The Athlete’s Guide to Menopause
Much more than fertility changes when menopause hits. Here's how to train through it.
Menopause, like menstruation, is often talked about in whispers. We don’t shout about reaching the period of life when we’re no longer fertile, perhaps because many of the symptoms of menopause are intensely personal: Hot flashes. Night sweats. Weight gain. Mood swings. Painful sex. Insomnia.
It can also wreak havoc on physiological assets we’ve spent a lifetime cultivating, like lean muscle, strong bones, and the ability to bounce back from a challenging workout with eight hours of restorative, protein-synthesizing sleep. Until recently, many of these symptoms were written off as a natural part of aging, as inescapable as graying hair and wrinkles. But recently, researchers discovered something interesting: it’s a lack of estrogen—not advancing age—that’s behind much of the bone deterioration, fat gain, and lean-muscle loss associated with menopause. And that’s good news for aging athletes, since hormonal changes are easier to fight than the inexorable march of time.
Why It Matters
Officially, menopause is caused by the natural decline of estrogen, and it’s diagnosed after 12 consecutive months without a menstrual cycle. For Americans, this usually occurs around age 51, but perimenopause—the preceding transitional phase—can last anywhere from several months to ten years and can begin as early as your thirties.

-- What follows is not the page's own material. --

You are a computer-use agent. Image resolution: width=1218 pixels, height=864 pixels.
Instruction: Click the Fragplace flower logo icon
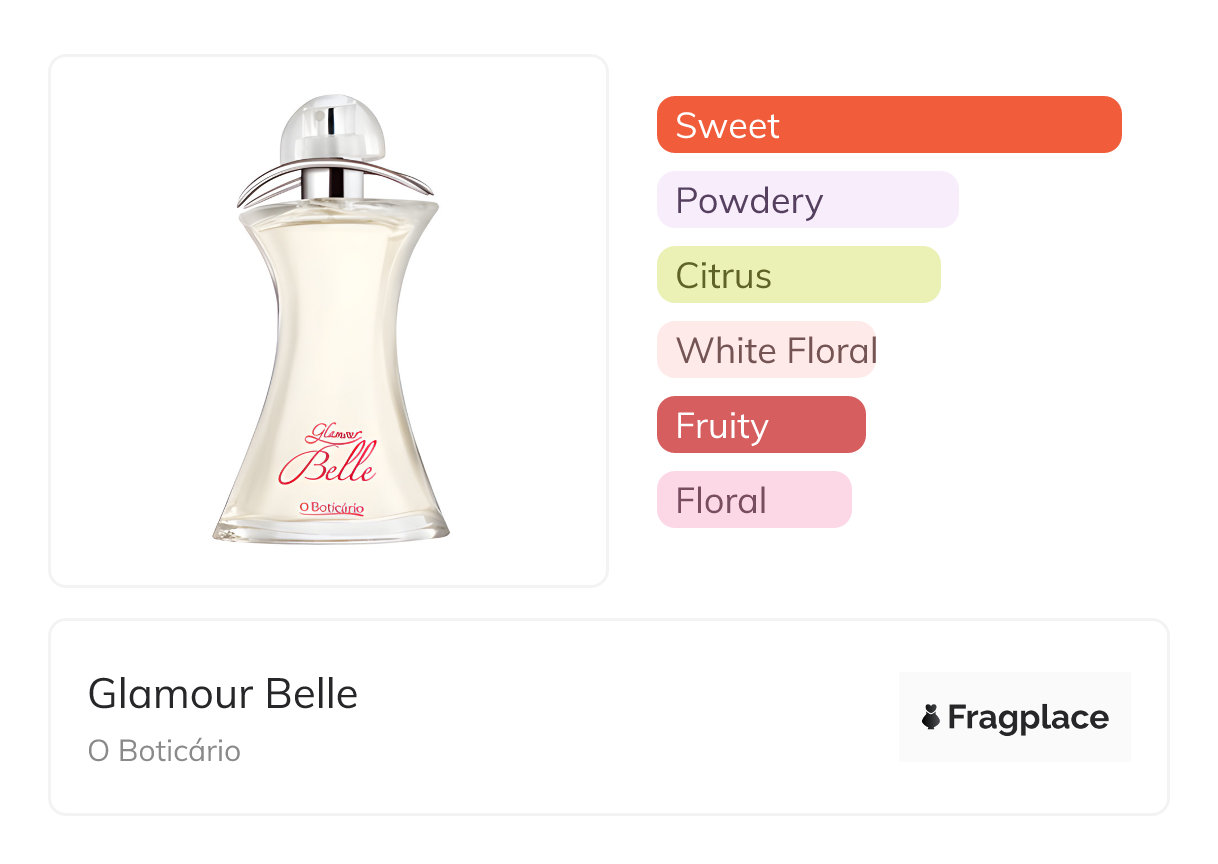(x=931, y=717)
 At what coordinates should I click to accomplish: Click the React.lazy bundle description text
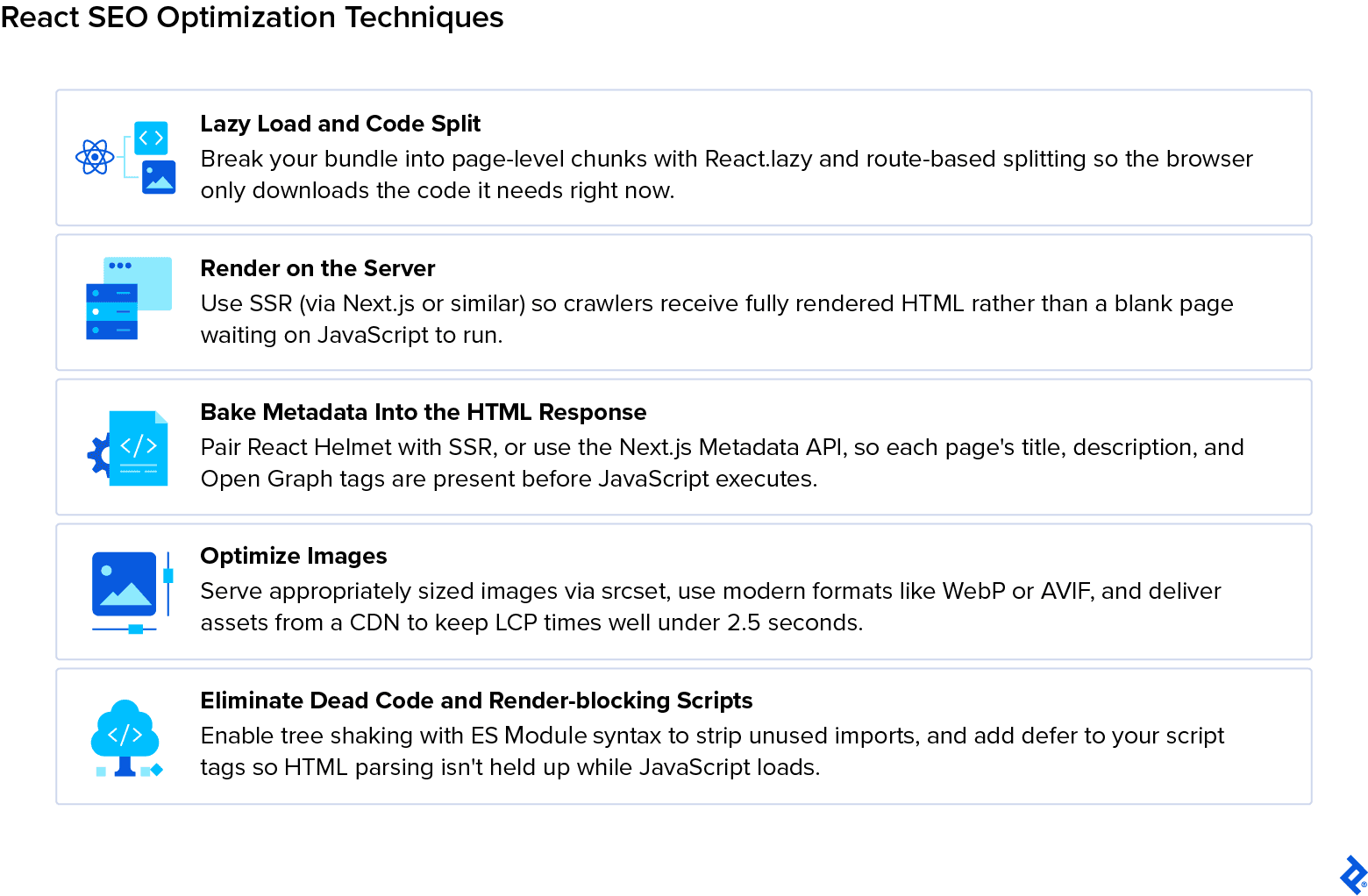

The detrimental effects of changing hormones typically begin with perimenopause, soon after estrogen levels begin to fall. Physiological changes include a loss in bone density and lean muscle mass and an increase in body fat—particularly belly fat. Estrogen loss also slows your metabolism and messes with your hunger and satiety signals. In part due to these changes, many people see a significant drop in physical activity (and corresponding weight gain) by the time they reach menopause.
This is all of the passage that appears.